● **DATA RECORDS**:
----

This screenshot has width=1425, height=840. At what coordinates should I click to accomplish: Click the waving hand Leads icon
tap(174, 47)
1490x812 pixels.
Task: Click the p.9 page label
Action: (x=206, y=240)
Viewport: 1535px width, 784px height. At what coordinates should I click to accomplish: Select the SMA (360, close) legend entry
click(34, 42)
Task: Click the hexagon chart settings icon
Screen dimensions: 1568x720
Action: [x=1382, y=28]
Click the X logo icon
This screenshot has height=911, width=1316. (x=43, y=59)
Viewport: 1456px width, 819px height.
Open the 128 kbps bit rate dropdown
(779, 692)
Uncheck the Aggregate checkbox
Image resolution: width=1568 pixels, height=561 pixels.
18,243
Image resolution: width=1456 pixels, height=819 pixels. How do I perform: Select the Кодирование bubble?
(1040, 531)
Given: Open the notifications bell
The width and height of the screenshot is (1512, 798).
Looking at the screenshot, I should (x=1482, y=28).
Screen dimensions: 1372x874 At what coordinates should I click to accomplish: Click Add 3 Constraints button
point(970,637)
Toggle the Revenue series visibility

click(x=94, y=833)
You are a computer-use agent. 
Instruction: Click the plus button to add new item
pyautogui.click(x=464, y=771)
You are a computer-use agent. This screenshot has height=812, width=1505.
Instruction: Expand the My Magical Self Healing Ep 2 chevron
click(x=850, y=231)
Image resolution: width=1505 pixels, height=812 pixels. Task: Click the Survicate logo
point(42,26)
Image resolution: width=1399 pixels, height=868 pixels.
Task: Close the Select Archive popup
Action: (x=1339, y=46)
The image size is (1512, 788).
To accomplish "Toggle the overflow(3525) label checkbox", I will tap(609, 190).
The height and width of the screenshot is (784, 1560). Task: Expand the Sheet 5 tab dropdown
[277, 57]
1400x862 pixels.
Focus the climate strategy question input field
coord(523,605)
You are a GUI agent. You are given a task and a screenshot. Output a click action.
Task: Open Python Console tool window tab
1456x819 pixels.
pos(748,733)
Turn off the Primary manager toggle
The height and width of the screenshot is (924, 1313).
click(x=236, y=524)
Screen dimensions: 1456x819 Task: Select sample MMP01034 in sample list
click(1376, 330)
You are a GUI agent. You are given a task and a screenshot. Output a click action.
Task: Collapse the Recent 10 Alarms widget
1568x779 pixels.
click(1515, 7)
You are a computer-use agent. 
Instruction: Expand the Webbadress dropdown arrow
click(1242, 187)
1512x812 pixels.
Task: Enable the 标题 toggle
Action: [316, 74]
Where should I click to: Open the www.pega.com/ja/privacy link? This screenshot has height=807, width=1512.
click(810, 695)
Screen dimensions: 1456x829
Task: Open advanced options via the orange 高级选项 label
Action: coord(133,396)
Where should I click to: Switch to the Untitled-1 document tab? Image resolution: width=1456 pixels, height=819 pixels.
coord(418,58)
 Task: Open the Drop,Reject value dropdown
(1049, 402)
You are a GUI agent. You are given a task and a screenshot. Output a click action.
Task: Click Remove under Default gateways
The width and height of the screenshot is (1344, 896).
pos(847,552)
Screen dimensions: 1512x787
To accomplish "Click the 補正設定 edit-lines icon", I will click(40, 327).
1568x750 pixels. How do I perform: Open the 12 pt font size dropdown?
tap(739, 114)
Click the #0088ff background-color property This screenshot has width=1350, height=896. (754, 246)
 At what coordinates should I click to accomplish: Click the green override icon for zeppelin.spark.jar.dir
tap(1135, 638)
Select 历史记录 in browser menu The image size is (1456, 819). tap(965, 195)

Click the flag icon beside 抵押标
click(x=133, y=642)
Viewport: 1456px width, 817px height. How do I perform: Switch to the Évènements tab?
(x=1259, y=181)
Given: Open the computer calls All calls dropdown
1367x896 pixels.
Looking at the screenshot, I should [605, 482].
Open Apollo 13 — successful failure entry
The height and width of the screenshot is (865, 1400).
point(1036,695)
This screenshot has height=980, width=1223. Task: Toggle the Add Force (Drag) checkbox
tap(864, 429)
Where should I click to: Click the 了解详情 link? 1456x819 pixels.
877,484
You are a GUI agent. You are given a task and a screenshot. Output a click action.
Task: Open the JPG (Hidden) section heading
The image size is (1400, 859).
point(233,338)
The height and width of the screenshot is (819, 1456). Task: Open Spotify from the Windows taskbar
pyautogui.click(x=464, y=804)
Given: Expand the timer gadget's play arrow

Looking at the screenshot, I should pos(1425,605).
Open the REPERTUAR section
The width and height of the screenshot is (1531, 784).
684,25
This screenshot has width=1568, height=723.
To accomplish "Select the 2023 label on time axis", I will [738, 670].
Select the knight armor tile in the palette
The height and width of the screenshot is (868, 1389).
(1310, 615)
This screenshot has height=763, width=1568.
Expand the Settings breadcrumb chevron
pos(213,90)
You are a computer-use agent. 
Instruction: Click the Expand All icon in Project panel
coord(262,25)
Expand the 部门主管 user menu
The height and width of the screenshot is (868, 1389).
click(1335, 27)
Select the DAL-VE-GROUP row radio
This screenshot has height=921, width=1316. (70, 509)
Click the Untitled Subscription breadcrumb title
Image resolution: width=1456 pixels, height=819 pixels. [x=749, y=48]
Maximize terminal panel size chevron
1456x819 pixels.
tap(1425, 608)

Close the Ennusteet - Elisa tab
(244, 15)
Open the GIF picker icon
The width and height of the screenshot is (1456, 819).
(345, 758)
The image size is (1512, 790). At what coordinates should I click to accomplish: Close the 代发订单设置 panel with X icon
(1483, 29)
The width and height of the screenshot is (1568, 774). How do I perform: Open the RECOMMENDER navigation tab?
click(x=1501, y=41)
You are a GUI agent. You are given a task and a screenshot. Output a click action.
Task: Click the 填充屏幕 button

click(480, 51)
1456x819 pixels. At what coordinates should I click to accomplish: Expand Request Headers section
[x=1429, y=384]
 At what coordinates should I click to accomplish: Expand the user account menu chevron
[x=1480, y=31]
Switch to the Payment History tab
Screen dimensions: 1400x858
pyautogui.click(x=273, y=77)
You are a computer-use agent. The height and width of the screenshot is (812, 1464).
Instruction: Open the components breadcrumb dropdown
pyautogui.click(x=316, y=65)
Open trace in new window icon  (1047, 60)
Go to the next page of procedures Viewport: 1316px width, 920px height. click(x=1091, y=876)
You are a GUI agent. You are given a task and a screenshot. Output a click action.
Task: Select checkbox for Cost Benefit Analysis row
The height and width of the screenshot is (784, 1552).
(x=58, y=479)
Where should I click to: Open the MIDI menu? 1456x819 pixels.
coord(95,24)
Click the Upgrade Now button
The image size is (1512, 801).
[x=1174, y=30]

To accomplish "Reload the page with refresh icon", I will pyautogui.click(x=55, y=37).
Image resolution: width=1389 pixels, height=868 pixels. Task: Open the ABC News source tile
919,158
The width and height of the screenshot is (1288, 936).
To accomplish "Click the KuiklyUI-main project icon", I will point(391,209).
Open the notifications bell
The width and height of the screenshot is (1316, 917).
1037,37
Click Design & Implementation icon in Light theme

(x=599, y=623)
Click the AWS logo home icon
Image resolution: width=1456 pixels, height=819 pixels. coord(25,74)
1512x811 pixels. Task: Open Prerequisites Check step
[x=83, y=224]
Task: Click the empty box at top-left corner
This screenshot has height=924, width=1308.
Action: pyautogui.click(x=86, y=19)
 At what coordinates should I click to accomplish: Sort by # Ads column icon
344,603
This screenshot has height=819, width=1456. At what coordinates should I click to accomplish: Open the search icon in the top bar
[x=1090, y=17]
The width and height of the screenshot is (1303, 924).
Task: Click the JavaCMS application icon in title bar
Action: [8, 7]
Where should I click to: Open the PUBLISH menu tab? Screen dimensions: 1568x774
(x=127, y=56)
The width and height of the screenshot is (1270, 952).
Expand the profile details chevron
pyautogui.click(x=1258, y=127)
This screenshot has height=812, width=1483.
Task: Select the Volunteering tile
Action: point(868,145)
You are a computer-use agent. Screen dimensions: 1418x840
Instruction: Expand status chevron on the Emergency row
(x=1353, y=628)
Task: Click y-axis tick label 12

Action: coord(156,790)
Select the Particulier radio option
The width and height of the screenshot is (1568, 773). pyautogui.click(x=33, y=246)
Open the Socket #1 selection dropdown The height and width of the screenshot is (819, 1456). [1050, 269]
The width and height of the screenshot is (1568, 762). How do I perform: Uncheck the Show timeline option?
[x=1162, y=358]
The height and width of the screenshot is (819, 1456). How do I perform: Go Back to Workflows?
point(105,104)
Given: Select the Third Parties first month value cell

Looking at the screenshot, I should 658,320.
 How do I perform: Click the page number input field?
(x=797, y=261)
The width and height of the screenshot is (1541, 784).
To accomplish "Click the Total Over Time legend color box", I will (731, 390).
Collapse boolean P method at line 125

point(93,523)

----

● **WHAT THE TASK ASKS**: State the number of lines above that hold the word "computer", and say nothing else.

● **EXPECTED OUTPUT**: 7